## WORK TASK
In the entries below, find the line containing "Star Trevor Duncan's 10:06 AM message". Write out that line and all lines after it, exactly, and nothing else.

## Records from a data source

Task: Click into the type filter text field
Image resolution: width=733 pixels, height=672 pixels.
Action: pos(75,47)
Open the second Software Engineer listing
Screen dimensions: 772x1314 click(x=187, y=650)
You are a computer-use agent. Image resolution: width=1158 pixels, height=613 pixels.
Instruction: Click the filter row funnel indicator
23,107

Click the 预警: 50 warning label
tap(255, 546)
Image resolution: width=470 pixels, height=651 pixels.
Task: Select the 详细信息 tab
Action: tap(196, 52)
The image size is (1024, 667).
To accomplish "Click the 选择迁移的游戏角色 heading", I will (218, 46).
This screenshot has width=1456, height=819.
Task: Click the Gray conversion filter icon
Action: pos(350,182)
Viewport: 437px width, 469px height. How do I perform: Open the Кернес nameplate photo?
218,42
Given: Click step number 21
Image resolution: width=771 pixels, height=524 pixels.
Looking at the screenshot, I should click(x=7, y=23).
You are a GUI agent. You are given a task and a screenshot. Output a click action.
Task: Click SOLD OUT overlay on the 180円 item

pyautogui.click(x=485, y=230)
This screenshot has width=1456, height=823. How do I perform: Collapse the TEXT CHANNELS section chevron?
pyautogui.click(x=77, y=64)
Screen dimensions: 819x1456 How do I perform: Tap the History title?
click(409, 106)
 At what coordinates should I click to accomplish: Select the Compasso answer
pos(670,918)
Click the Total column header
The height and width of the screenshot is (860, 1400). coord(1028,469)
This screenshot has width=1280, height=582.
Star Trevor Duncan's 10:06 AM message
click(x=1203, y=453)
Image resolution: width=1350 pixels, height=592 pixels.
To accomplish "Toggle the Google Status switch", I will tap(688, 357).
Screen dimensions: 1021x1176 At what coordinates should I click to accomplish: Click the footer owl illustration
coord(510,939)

## EXERCISE RESULT
Star Trevor Duncan's 10:06 AM message
click(x=1203, y=453)
Image resolution: width=1350 pixels, height=592 pixels.
To accomplish "Toggle the Google Status switch", I will tap(688, 357).
Screen dimensions: 1021x1176 At what coordinates should I click to accomplish: Click the footer owl illustration
coord(510,939)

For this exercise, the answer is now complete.